About this exercise | Beginning with the line where "Given: Click the" appears, repeat every remaining line of the entries exactly, the last line included.

Supplied data |
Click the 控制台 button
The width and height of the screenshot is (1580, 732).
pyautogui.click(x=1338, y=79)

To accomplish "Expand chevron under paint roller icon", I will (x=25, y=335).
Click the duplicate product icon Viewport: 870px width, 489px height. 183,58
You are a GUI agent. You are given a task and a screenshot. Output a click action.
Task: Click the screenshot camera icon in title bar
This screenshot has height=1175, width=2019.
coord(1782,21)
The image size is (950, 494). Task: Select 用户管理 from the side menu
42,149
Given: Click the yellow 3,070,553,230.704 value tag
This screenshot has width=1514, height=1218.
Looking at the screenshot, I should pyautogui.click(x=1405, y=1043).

Written response |
Given: Click the yellow 3,070,553,230.704 value tag
This screenshot has width=1514, height=1218.
Looking at the screenshot, I should pyautogui.click(x=1405, y=1043).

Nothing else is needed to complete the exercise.